The other test I did was I ran my E6400 and E8400 at the same MHz and core voltage. With a small hand held high speed fan pointing at the cores, the lowest I could get down to with my E6400 was 47C as reported by CoreTemp and the IR gun. The 45nm E8400 is smaller and more efficient so common sense says it should run cooler. CoreTemp was reporting 57C during this test but the IR gun was only showing 42C. 5C cooler makes logical sense. Penryn running 10C hotter than Conroe at idle makes no sense.

From this I would have to say to take the absolute reported temperatures based on the on chip sensors with a grain of salt. Intel does not document these sensors being used for that purpose. All of the chips may have a similar temperature curve to what I found but there is no guarantee of that. The on chip DTS was designed for thermal throttling and for showing distance to the throttling point which CoreTemp reports correctly. Just keep in mind that 50 units of headroom until throttling does not exactly translate to 50C of headroom."


----------



## rge (Jun 25, 2008)

delta to tjmax is always the most accurate way.

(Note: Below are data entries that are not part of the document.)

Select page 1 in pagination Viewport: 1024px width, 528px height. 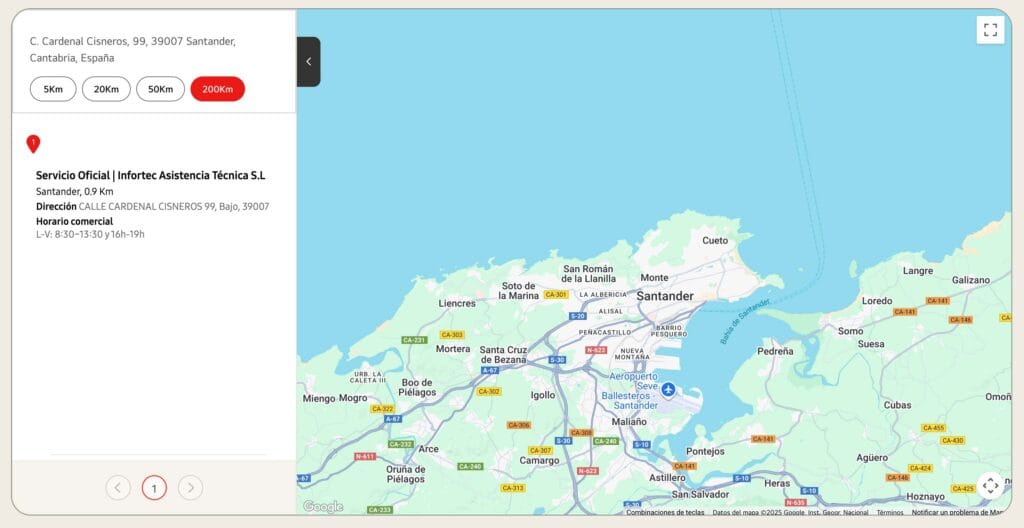click(154, 488)
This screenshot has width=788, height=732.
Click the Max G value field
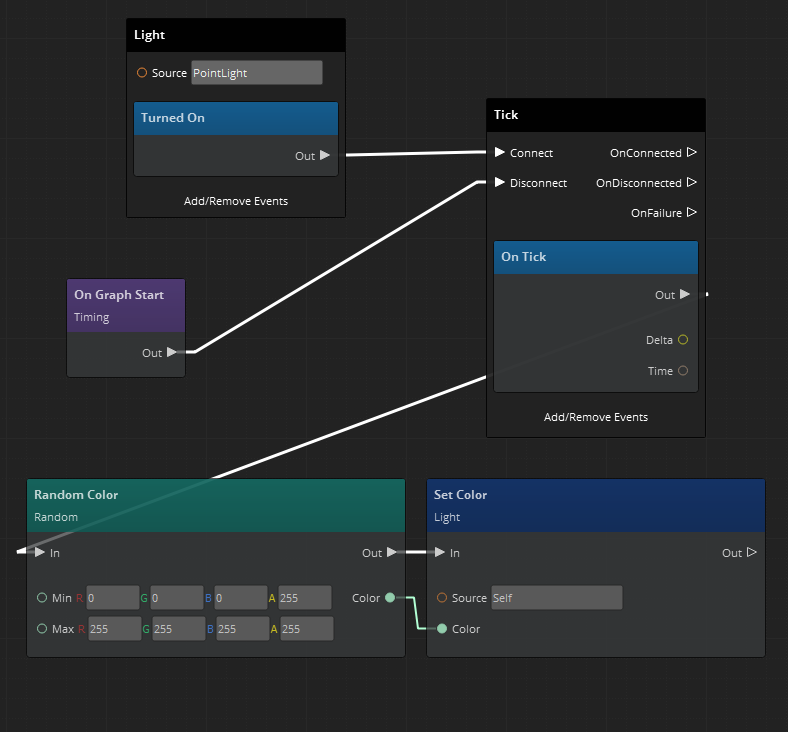[176, 629]
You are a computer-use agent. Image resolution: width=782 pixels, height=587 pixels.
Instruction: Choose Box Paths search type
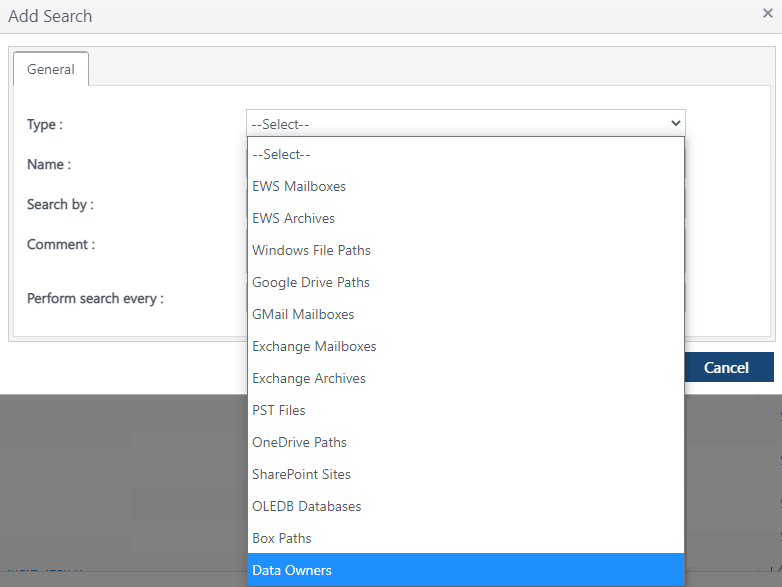pos(282,538)
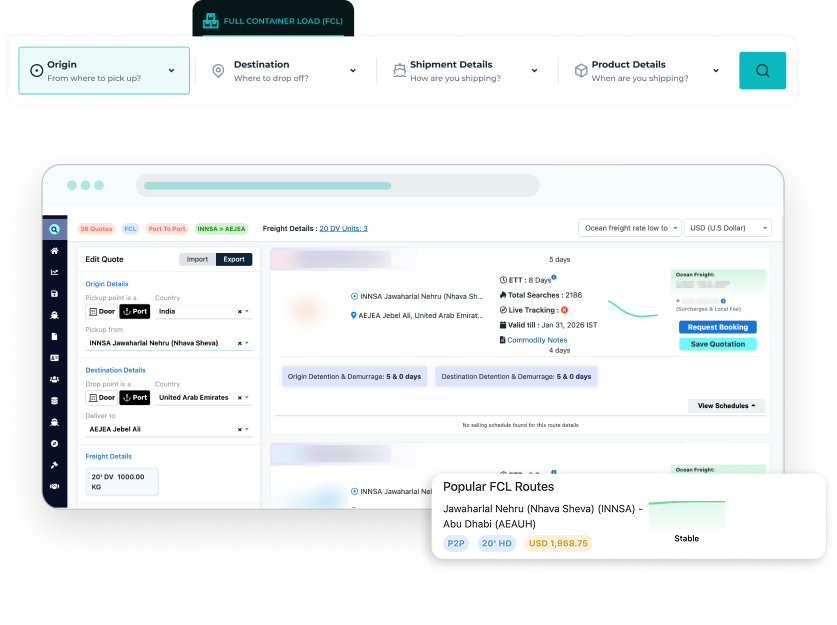The height and width of the screenshot is (625, 837).
Task: Click the browser address bar
Action: [x=338, y=186]
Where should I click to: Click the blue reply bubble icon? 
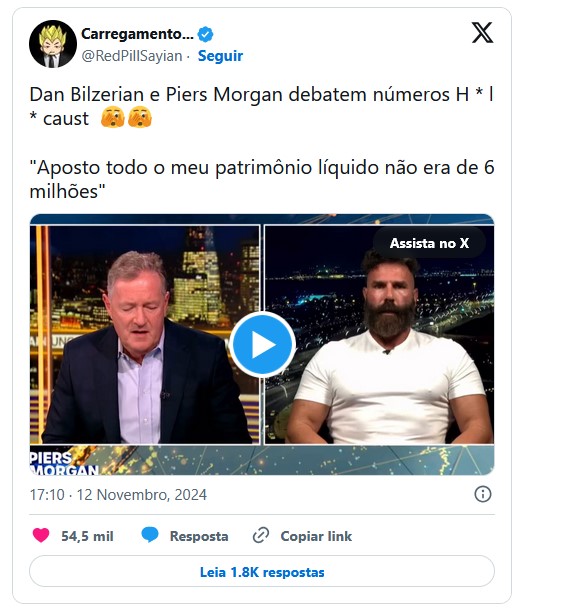(150, 535)
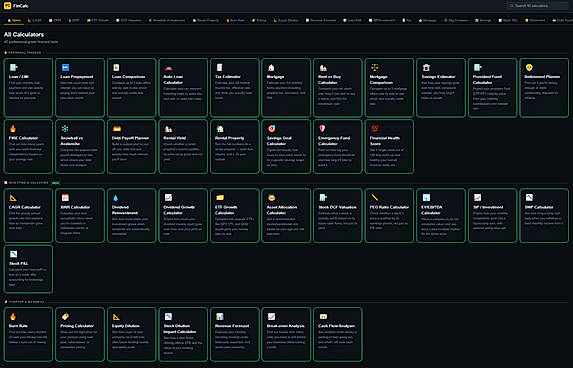Select the FIRE Calculator flame icon
The image size is (573, 368).
click(13, 129)
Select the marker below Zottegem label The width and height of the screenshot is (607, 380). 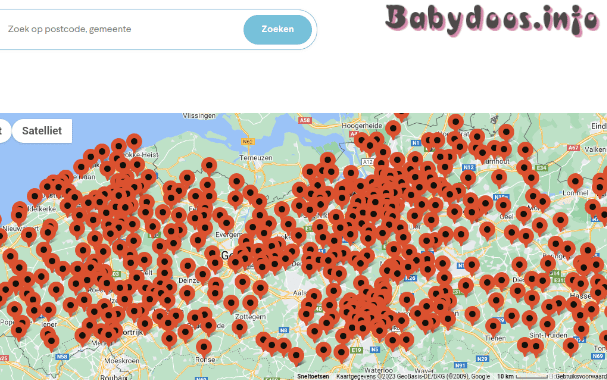(240, 328)
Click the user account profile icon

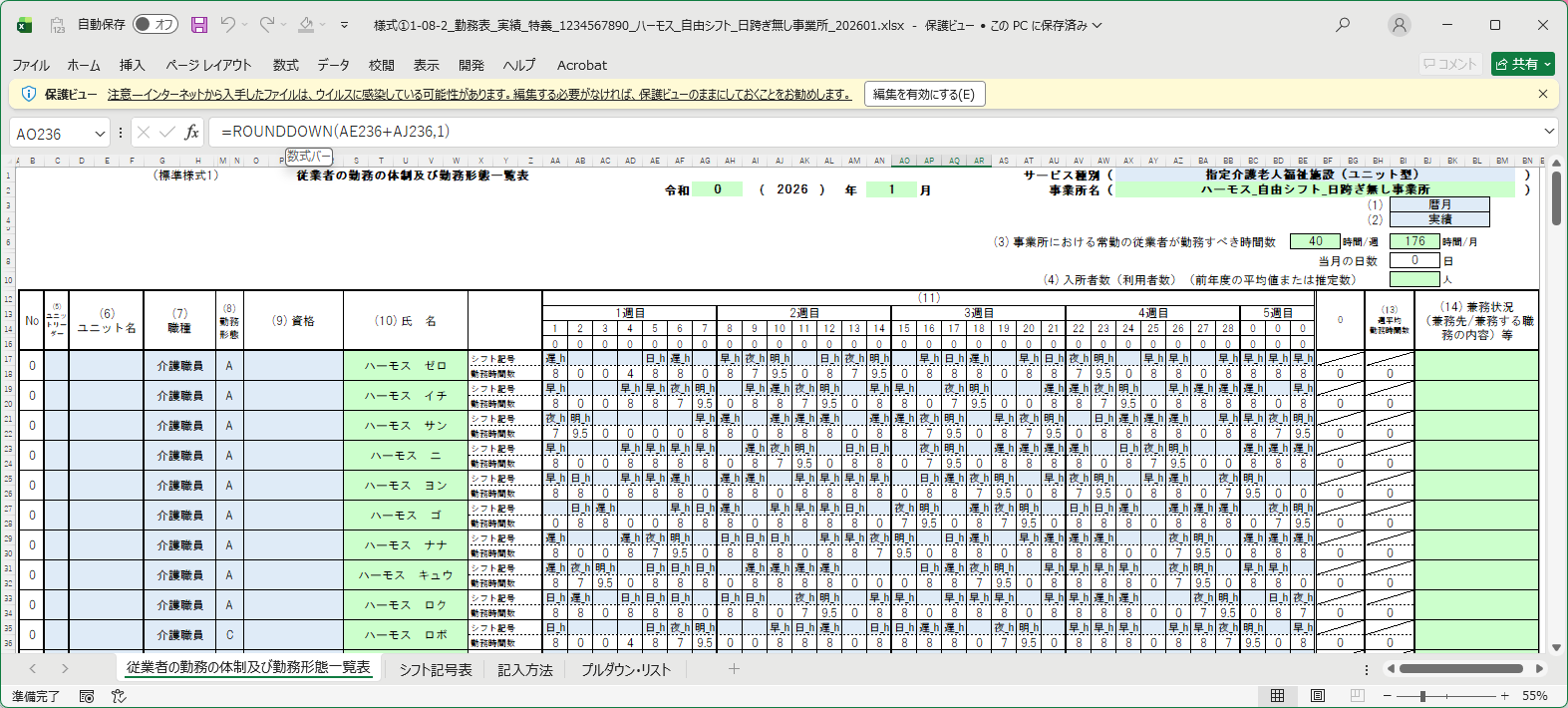pyautogui.click(x=1400, y=25)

But load temps (30 to 35 from tjmax where intel states is linear and 1C=1unit), there is hope for absolute accuracy using tjmax of 95 ie real temp. (or use coretemp and change tjmax to 95)

PIC:  IR to my cpu says 74.4C, Realtemp reading 74C.  This is at idle, undervolted, underclocked with no heatsink where there is less than 1C gradient from core to casing, and IR approximates core temperature.


----------



## moocow0463 (Jun 26, 2008)

ok so going of tjmax 1c=1unit, 95= 95C, i dont think any computer should run at 95c im sorry, highest temp rating on an e8400 is 72.4C, if you let Distance tj max reach 0 in real temp your processor would be at 95c, unless im mis understanding?


----------



## Reynardin (Jun 26, 2008)

moocow0463 said:


> ok so going of tjmax 1c=1unit, 95= 95C, i dont think any computer should run at 95c im sorry, highest temp rating on an e8400 is 72.4C, if you let Distance tj max reach 0 in real temp your processor would be at 95c, unless im mis understanding?



Wrong, that is Tc max, not Tj max. They are two different things. I'm quite sure that the e8400 CAN detect temps above 74.2 C, as my computer is set to shut off at 85C. In addition, the documentation for the e8400 states that 72.4 is the Tc max, even though it is listed in the Tj max column.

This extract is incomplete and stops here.